System Development
iFACTS specification and design
iFACTS is a suite of tools for National Air Traffic Services, the UK’s leading air traffic services provider, to improve the capacity of en-route airspace by assisting controllers in monitoring and predicting aircraft behaviour. It uses advanced algorithms developed over several years by NATS. I worked with the Altran Praxis team carrying out the engineering of iFACTS and its integration into the existing area control software. This project is based on specifications and designs written largely in the formal notation Z. The specification captures the user requirements and the system interfaces. It is critical to the development and testing of the software and also to the necessary safety analysis. Writing and maintaining the specification has required new processes and tools for structuring and managing a large specification.
Chief designer, CDIS
CDIS is an air traffic information system for the London Terminal Control Centre. It was one of the earliest large scale industrial uses of formal methods to specify and design software, and CDIS remains one of the largest operational systems built using formal methods. It is a distributed system with nearly 100 computers running about 200KLOC of code. It has a highly resilient high performance architecture with hardware fault tolerance in the central processor, workstations and communications infrastructure.
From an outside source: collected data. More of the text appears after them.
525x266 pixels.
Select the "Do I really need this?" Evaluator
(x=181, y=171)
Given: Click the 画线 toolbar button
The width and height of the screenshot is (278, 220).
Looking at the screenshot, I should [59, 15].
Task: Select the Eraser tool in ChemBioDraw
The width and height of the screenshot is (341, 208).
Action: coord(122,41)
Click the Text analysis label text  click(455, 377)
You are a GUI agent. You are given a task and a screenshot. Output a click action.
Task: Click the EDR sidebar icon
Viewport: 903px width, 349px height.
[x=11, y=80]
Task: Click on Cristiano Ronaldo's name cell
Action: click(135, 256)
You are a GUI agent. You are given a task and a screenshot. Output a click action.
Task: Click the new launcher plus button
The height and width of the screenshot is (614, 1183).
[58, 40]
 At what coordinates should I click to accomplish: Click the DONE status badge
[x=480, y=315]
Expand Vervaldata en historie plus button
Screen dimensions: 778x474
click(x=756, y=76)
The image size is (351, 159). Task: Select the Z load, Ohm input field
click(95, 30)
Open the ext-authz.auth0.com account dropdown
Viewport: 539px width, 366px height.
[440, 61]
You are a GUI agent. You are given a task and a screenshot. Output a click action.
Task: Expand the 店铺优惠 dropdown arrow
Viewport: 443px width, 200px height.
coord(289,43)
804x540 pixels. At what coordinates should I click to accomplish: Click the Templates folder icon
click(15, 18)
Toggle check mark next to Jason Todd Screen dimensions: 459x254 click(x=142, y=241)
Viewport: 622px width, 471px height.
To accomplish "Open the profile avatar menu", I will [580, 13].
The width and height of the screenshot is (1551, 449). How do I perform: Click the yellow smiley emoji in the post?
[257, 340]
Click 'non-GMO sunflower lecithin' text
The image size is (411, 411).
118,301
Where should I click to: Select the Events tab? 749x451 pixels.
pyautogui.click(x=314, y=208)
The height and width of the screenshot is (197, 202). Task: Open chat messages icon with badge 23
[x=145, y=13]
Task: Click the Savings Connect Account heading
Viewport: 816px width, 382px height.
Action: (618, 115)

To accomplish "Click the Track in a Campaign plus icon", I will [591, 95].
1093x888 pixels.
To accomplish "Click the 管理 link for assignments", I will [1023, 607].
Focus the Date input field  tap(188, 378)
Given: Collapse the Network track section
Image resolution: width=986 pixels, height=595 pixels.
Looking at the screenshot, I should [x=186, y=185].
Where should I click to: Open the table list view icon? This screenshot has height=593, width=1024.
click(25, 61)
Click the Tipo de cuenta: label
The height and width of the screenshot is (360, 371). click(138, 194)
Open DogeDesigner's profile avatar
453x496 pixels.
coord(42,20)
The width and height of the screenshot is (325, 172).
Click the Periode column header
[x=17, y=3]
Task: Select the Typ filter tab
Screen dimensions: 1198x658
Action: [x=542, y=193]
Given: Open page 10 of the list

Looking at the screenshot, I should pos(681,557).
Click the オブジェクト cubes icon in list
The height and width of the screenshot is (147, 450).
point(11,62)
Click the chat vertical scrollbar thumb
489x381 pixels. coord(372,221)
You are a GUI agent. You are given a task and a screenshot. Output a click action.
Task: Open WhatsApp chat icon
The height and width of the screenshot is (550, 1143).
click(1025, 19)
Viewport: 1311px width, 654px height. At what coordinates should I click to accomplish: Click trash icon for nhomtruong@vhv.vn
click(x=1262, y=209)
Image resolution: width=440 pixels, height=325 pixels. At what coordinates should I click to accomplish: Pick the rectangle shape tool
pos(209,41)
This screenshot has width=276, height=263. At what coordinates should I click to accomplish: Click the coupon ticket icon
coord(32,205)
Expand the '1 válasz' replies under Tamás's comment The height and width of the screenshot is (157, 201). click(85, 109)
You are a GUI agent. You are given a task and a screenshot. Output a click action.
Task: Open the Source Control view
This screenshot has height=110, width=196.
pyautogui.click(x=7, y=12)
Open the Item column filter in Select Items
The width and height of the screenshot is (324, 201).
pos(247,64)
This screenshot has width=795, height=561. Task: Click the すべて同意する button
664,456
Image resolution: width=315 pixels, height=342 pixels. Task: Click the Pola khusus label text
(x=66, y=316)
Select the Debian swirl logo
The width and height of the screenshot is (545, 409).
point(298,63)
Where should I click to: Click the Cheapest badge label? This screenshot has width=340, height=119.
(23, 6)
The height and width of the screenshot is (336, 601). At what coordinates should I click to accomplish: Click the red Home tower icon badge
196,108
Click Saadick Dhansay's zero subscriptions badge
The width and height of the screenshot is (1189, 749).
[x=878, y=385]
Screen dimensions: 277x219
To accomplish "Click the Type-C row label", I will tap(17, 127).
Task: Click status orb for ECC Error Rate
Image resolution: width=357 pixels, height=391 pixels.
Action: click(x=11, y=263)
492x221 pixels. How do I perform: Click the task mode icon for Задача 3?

CDIS was integrated smoothly into the operational environment and has given excellent service to its users since it went operational in 1993. It had a ten-year warranty against category 1 defects and has proved extremely reliable in service. Measured defects of all kinds in the first 16 months from delivery were around 0.75 per KLOC, far better than industry norms at the time.
Requirements Engineering
Consultancy and training
Requirements engineering projects in air traffic control and aero engine development have applied REVEAL to elicit stakeholder needs and transform them into specifications to suppliers of systems and components. National Air Traffic Services and the US Federal Aviation Administration have both had requirements engineering training and consultancy in REVEAL.
Software Engineering
Consultancy
I have investigated the re-engineering and maintenance of a major operational system and planned a programme of sustainment using modern software engineering techniques.